শুক্রবার, ১২ সেপ্টেম্বর, ২০১৪

Anguish

When you see a photo of yourself, you start wondering is that me? Is that really me? When that particular shot was taken, that pinch of salt smile, that clenched eyebrows and glow in the eyes, that alertness in your face right at the moment of the click, all of it -- was it me? If it was me am I still me? Right now? Each picture gives away a bit of your self. Not always the best part though. I feel a part of me gets captured in the photo and can never come out. It surrounds itself in the oblivion of  a non-existent world, a world in which I can never go back to. A world that encapsulates the tragedy and merriment of a single moment only, sometimes a fraction of a moment. And then, whoosh! It’s gone. Gone forever.

If our pictures could make a collage of our life, what would it be for me, I wonder. Would it be the negativity, utter and shameless violence, the non-committal atrocities, or the soft and sweet melodies, the songs and the memories and the muffled tone of my mom’s lullabies putting me to sleep? Or would it rather be composed with  strong, resourceful, enterprising, never-laid-back kind-of-thick-skin pseudo “manly” demeanour many so called acquaintances of mine want to label me with? I don’t know.

Passing thirty years of my life on the face of this planet, I sometimes feel, my sheer romanticism about dying within 25 was not a very bad idea indeed. By 25 I have had seen everything. Birth, death, love, hatred, relationships, breakdown, gossip, joy, achievement, jealousy, self destruction, success, passion, craving, banality, meaninglessness, irresponsibility, cruelty, absolute submission, power race, politics of sexuality --- wooooh! The list is far from complete, yet I have seen and experienced them as a part of my very happening, urban-privileged and predominantly feminine life.

I was happy in a way, not the way you demonstrate it as a state of being rather in a situation where I hopped on and off from happiness. There were ecstatic moments and I was confident that should I need to choose someday, I would always choose ecstatic happiness for a short period over living a mundane life and being average happy like majority of the human population do. My adolescent fantasy about happiness even pushed me to the state where I could give up my most valuable possession for being ecstatic and to explode with happiness, and in an amazing bit of serendipity, would be content finding that joy and would not worry at all about the sorrow or the agony if there was any at all, to follow.

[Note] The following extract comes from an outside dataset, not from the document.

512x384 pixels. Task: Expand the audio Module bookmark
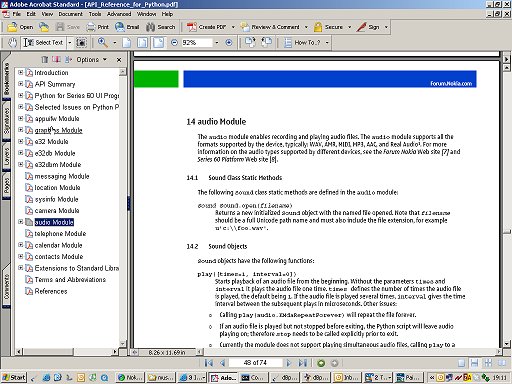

Thirty years gone, I astonishingly see, I am still in that state, willing to give up everything for a moment of happiness, for a splash of ecstasy, however, reality has set in. Reality, to me is a nasty word, almost as nasty as the ill-smelling hooligans whom I avoid consciously in train or open spaces with blurry racial ignorance, or nasty as a saucepan I would never ever leave on my sink as it would continue to pinch me like a bee-sting until I clean it and put it back to the shelf. But my reality, apart from everyone else’s, has shown me how very average my life is. How meaningless it is.

I was not heading for a sudden epiphany into realizing how my perception of happiness has changed and how I have settled for an average life.

I was  rather pissed.

Knowing that you believe in something and then finding life has something completely opposite in store for you is: pathetic.

I don’t like the life I am leading right now but worse is the fact that I have transitioned into someone who stopped practicing or trying. Maybe the tacit hope I possessed was wrong, but what the heck! Right or wrong has never been the yardstick of being happy. And it never will be. All that matters is someone has lost the enormous potential even without exploring it.
 

I am deeply anguished to be that someone today.